━━━━━ EXERCISE MATERIALS

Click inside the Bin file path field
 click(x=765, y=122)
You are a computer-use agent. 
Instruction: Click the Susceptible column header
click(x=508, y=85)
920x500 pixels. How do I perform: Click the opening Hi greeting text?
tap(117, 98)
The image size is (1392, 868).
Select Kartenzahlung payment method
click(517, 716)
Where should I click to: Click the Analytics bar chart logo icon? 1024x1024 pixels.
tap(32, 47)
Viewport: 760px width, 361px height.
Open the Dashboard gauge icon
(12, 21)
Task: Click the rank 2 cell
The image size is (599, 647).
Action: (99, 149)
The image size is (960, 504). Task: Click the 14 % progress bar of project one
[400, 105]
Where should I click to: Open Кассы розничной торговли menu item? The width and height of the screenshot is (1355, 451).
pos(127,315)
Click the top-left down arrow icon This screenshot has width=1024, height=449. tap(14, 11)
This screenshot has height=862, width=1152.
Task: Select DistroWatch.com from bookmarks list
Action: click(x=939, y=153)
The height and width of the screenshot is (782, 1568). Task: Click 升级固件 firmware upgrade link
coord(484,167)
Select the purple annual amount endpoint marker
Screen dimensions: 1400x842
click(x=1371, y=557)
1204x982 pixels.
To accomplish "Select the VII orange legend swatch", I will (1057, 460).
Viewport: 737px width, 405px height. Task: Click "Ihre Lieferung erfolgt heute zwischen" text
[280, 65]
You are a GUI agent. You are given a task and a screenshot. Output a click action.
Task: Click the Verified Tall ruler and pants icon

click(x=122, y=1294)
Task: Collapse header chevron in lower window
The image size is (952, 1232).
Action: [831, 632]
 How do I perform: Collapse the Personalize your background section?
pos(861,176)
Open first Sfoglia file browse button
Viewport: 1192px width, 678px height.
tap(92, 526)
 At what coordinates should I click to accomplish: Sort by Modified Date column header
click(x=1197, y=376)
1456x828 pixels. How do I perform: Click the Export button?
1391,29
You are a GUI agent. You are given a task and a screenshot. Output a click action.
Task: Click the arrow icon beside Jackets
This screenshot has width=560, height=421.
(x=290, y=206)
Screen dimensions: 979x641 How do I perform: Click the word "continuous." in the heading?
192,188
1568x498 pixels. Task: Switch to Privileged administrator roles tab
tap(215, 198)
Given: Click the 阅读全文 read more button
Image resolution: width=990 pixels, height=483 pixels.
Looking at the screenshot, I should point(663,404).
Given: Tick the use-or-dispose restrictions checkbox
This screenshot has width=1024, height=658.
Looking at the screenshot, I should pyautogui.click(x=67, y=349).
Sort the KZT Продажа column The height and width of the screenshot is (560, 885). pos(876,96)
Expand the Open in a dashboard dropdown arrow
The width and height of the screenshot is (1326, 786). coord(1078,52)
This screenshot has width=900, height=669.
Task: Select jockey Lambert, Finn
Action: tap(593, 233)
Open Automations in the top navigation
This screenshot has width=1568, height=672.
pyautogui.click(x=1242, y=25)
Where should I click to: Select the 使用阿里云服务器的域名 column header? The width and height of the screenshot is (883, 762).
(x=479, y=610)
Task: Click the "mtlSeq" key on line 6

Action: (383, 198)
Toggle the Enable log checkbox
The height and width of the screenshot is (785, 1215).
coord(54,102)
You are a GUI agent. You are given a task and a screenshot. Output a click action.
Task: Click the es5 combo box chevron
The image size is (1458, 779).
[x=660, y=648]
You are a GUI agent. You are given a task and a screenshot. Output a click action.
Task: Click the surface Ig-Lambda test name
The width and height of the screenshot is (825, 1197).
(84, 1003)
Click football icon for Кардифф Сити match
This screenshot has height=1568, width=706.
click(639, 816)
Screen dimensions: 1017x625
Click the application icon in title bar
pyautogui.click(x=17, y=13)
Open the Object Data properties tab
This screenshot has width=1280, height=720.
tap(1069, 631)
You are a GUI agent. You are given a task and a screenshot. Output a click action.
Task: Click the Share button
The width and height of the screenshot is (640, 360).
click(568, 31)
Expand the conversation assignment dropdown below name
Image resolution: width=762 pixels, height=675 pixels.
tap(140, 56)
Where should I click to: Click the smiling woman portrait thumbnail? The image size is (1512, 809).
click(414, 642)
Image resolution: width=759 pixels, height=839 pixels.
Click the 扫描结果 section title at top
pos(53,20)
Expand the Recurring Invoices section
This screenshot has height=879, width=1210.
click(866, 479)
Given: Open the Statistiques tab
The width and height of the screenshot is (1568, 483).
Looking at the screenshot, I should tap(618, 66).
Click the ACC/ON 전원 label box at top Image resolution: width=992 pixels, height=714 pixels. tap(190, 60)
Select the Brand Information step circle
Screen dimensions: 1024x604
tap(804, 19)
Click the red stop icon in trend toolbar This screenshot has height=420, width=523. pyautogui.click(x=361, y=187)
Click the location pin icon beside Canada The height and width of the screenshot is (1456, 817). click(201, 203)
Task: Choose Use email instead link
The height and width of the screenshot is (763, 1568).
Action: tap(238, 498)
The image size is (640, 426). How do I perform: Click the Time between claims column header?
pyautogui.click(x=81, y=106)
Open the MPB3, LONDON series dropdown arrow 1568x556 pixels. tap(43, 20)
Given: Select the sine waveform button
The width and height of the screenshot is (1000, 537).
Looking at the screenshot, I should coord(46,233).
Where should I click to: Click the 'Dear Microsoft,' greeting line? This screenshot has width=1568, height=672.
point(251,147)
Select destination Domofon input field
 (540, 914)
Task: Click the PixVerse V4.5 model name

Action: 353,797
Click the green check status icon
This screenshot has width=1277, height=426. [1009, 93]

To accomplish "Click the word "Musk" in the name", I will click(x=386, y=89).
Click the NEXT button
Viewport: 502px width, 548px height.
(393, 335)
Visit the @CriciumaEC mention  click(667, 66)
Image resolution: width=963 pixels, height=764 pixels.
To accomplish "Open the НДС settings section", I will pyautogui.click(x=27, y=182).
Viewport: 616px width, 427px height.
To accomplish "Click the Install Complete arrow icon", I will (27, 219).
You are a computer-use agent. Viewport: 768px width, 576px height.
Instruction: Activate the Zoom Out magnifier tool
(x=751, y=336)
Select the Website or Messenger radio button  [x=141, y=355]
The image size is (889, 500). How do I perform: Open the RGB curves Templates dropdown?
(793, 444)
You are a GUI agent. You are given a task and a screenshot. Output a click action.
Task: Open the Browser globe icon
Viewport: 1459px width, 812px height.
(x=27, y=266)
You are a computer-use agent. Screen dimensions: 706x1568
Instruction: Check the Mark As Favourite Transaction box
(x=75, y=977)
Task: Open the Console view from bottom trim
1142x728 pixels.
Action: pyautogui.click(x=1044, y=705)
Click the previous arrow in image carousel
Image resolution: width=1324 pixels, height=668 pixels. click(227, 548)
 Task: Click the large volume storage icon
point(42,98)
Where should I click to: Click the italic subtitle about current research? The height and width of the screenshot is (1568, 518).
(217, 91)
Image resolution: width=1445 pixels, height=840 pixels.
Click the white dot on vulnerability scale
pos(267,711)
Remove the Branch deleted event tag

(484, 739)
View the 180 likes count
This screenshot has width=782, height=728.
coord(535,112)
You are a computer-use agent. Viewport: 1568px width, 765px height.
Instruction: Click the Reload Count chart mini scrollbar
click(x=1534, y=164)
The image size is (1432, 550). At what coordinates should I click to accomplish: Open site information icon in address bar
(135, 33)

━━━━━━━━━━

◆ **YOUR INSTRUCTIONS**:
Start with the line above that contains "The width and height of the screenshot is (640, 360)." and end with the line that contains "Open the MPB3, LONDON". Write out those lines exactly, and only those.

◆ **ANSWER TO THE PROBLEM**:
The width and height of the screenshot is (640, 360).
click(568, 31)
Expand the conversation assignment dropdown below name
Image resolution: width=762 pixels, height=675 pixels.
tap(140, 56)
Where should I click to: Click the smiling woman portrait thumbnail? The image size is (1512, 809).
click(414, 642)
Image resolution: width=759 pixels, height=839 pixels.
Click the 扫描结果 section title at top
pos(53,20)
Expand the Recurring Invoices section
This screenshot has height=879, width=1210.
click(866, 479)
Given: Open the Statistiques tab
The width and height of the screenshot is (1568, 483).
Looking at the screenshot, I should tap(618, 66).
Click the ACC/ON 전원 label box at top Image resolution: width=992 pixels, height=714 pixels. tap(190, 60)
Select the Brand Information step circle
Screen dimensions: 1024x604
tap(804, 19)
Click the red stop icon in trend toolbar This screenshot has height=420, width=523. pyautogui.click(x=361, y=187)
Click the location pin icon beside Canada The height and width of the screenshot is (1456, 817). click(201, 203)
Task: Choose Use email instead link
The height and width of the screenshot is (763, 1568).
Action: tap(238, 498)
The image size is (640, 426). How do I perform: Click the Time between claims column header?
pyautogui.click(x=81, y=106)
Open the MPB3, LONDON series dropdown arrow 1568x556 pixels. tap(43, 20)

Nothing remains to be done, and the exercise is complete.